引き続いて、フロアとの質疑応答が収録されています。発言者はみな一級の識者ですから、質疑は講演内容を拡充するものになっています。雰囲気から察するにみなさんが講演に刺激されて脳が忙しくなり、「発言せずにおれない」気分になられているようです。その内容がさらに豊潤さを加えます。評者にはここから二つの学びがありました。
第一に、上質の知識人には他者のメッセージを理解して受け取ることができ、それに触発されエキサイトする、認識群が身に備わっていること。
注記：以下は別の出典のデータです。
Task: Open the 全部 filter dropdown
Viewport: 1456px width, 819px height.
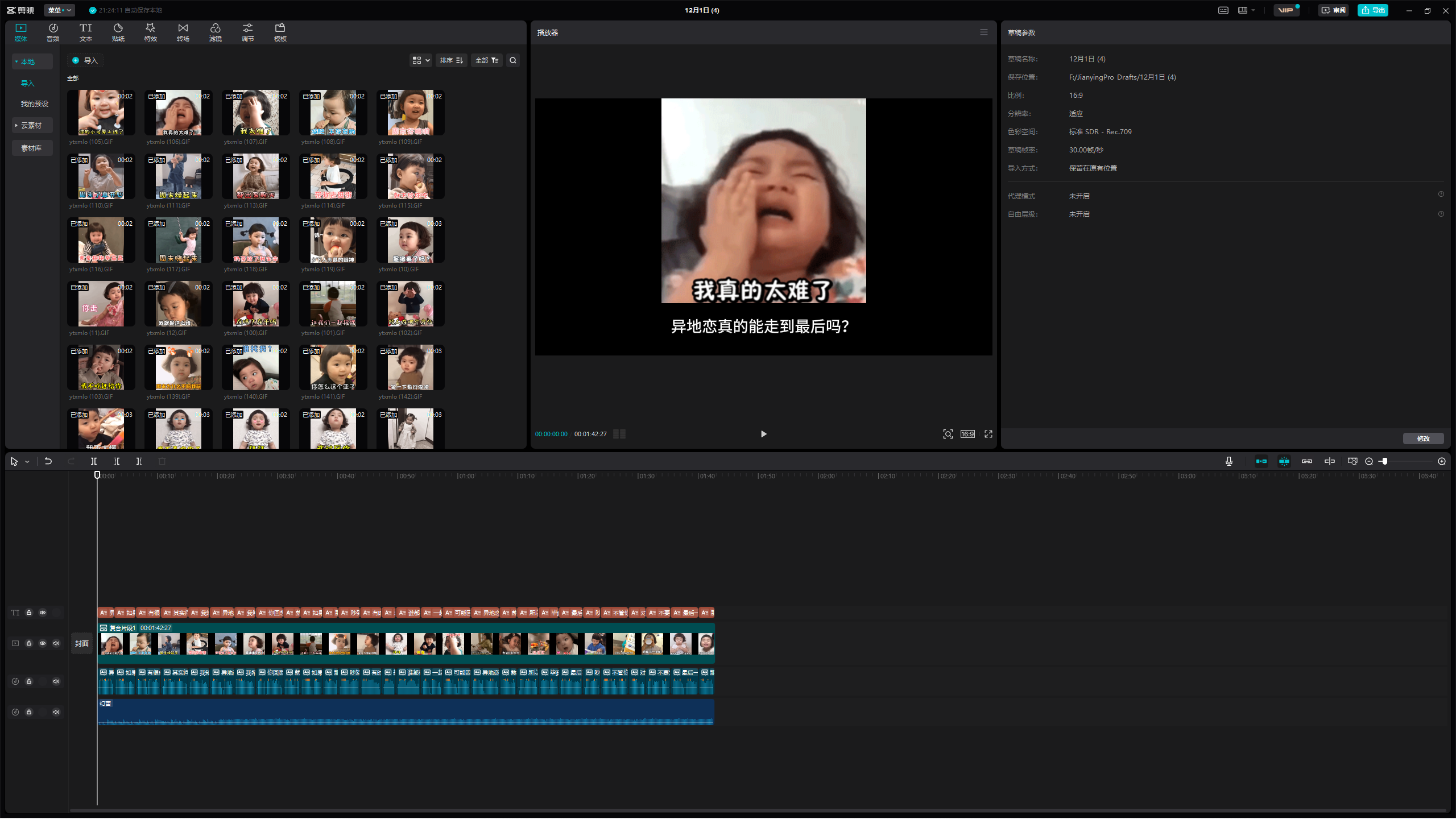Action: pyautogui.click(x=486, y=60)
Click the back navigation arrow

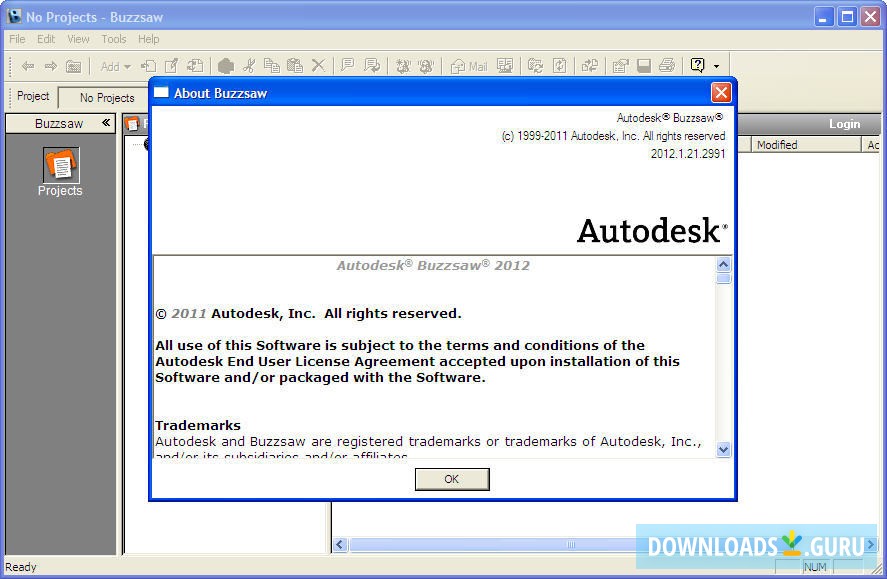click(x=27, y=66)
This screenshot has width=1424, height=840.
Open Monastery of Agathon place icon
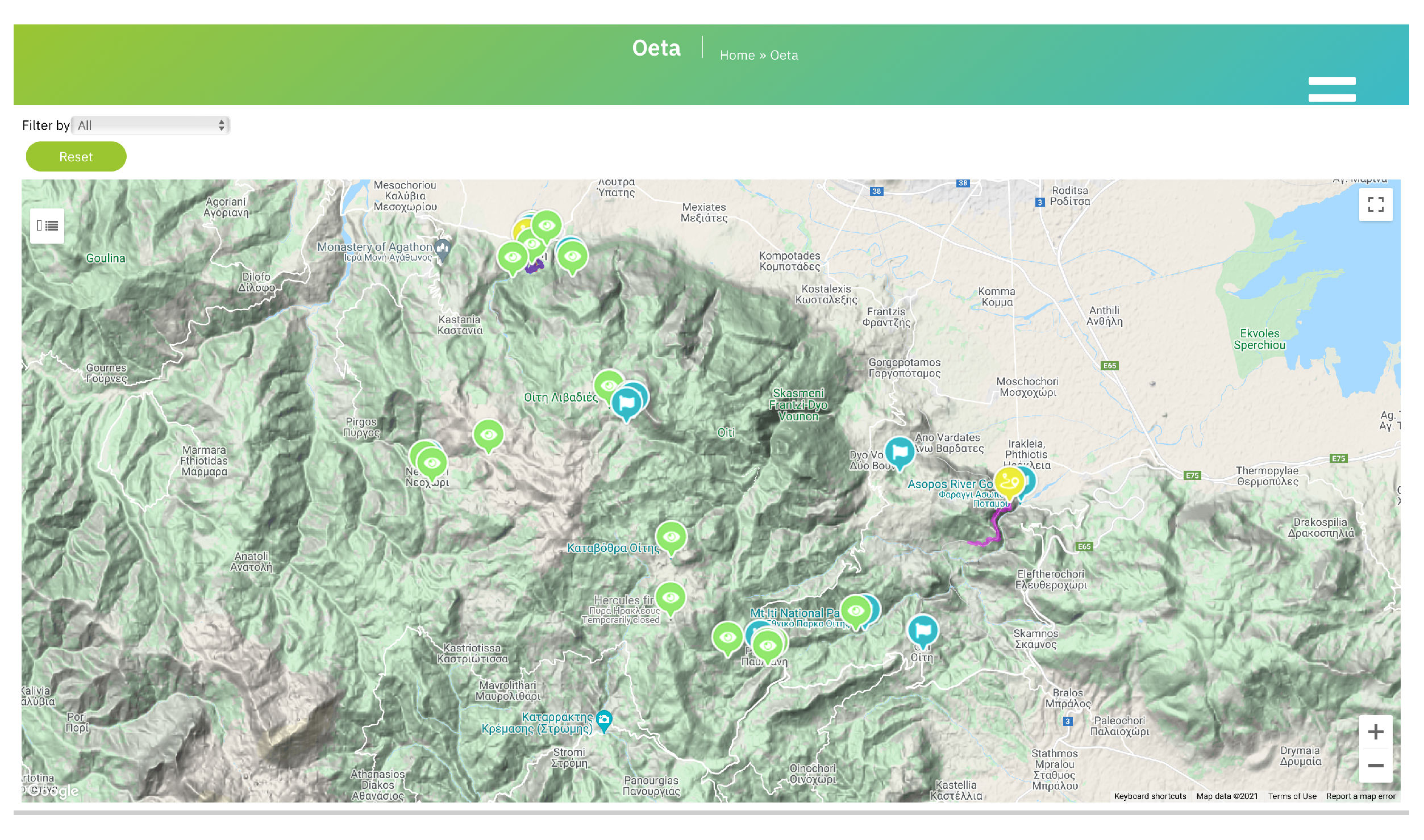tap(442, 248)
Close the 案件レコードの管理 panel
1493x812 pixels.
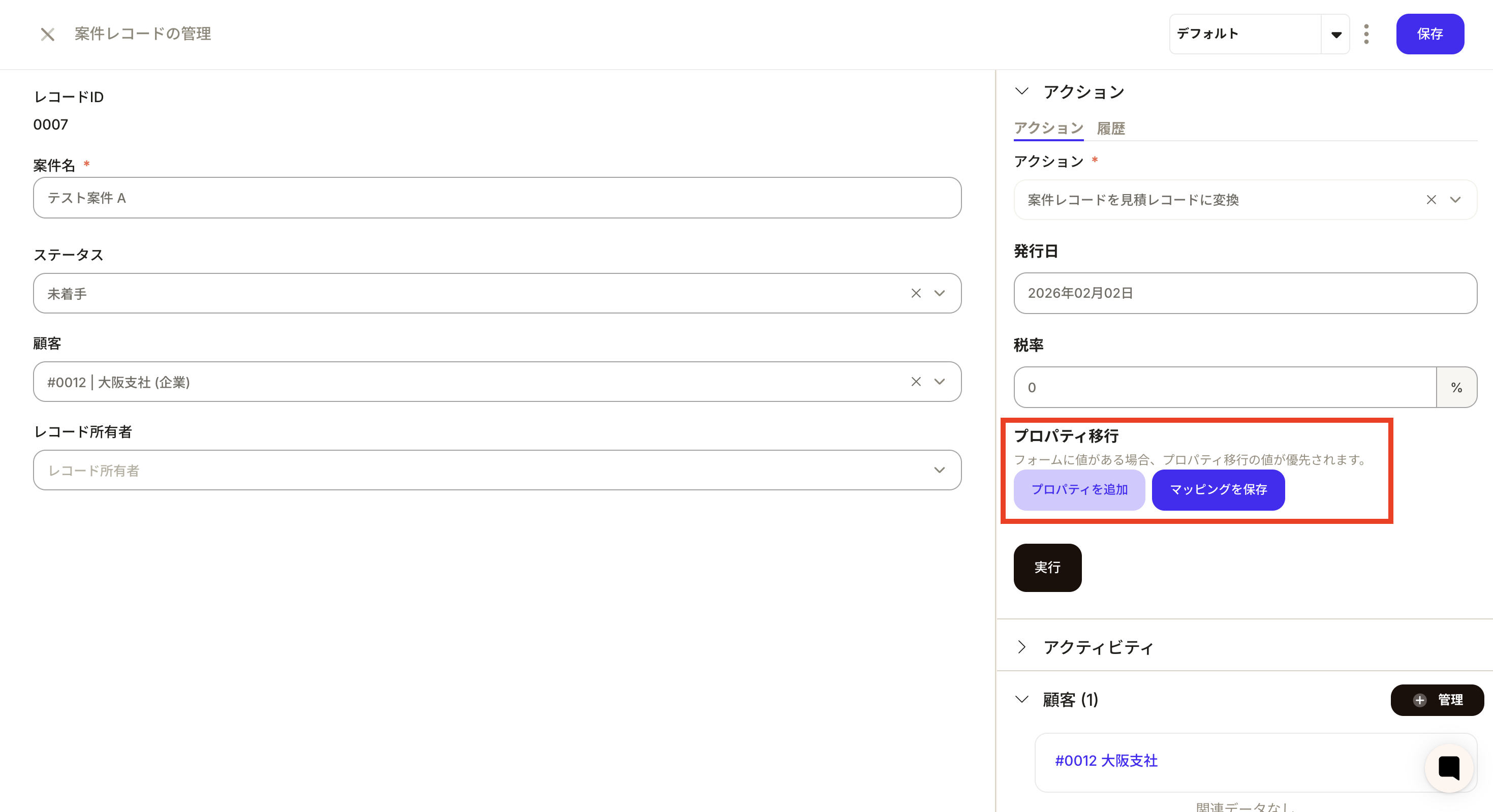46,34
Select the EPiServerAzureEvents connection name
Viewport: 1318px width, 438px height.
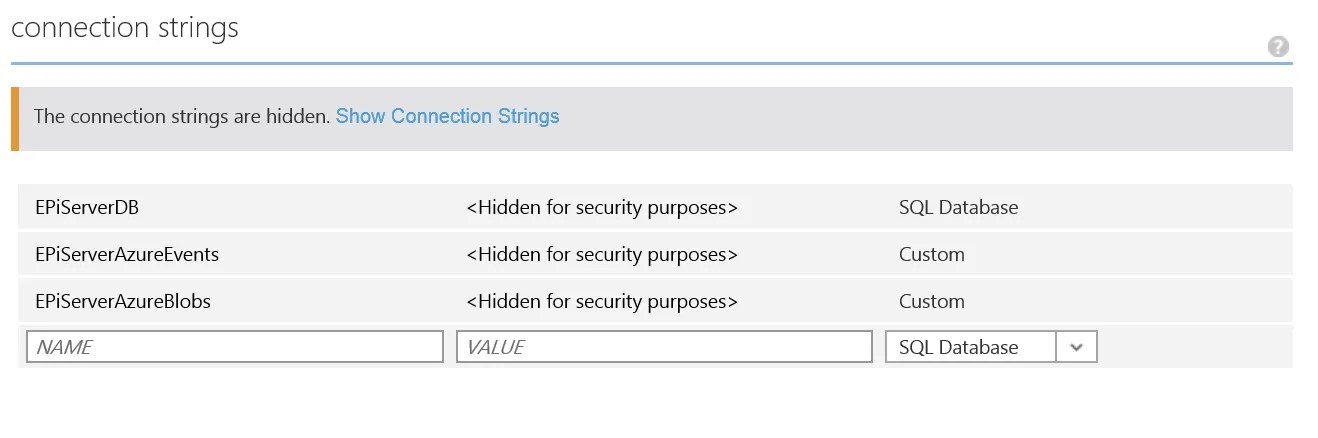tap(127, 255)
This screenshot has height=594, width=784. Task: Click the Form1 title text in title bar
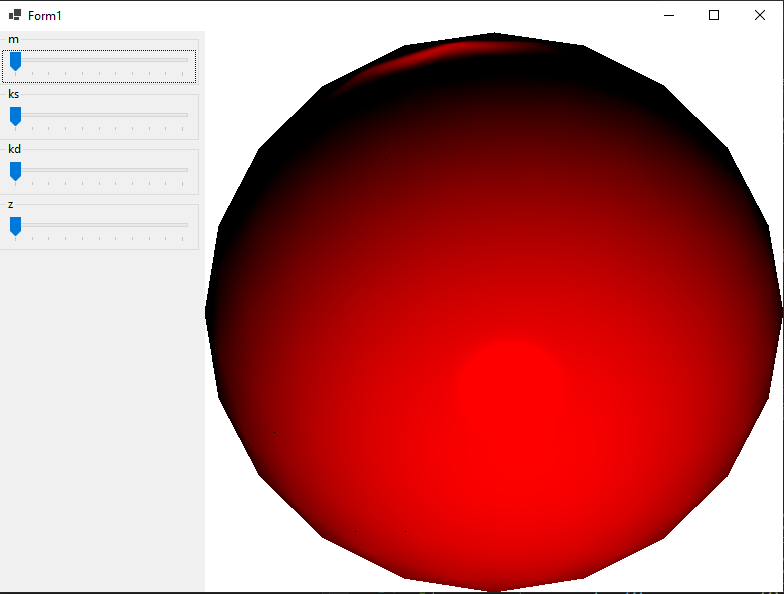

第二に、みずからの興奮を知的な言語を用いて、しかも相手に理解しやすい表現で送り出す修練ができていること。この二点です。わが身を省みて悲しくなります。この反省は、多くの読者にとって警策の作用がありましょう。一見わかりやすく読みやすいこの本の余徳です。
それぞれのレクチャーの後ろに、おそらく厳選された少しの文献のリストがあります。さらに討論記録の後ろにも文献のリストがあります。外国語を読み慣れた方には貴重な資料でしょうが老人のボクにはもう無理なので、フロアからの発言者のお一人、岩田誠教授の『臨床医が語る認知症と生きるということ』(日本評論社)を購入して、「スゴイ、スゴイ」と宣伝しまくっています。
ボクは対話精神療法を持ち芸としてきました。永年の工夫の結果、言語対話の補助として非言語的かかわりが大切だと痛感し、技法として取り入れることが増えてきました。拠りどころとする心理学理論も、精神分析理論から間主観性を重視するほうに傾いてきました。一人称の心理学から「二人称的アプローチ」へです。この本との出会いが「百尺竿頭の一歩」となりました。日常診療での非言語的かかわりと場の設定が精神療法の核心であり、理論や技法や対話はきわめて優れた補助手段であり、薬物と同じ位置に置くのが有用だとの心構えになりました。ふと、ボクの臨床はすでにそうなっていたことに気がつきました。現実と理解とがしっくりすると肩の荷がおり楽になると、知ってはいたけど、わが身にとって新鮮な体験です。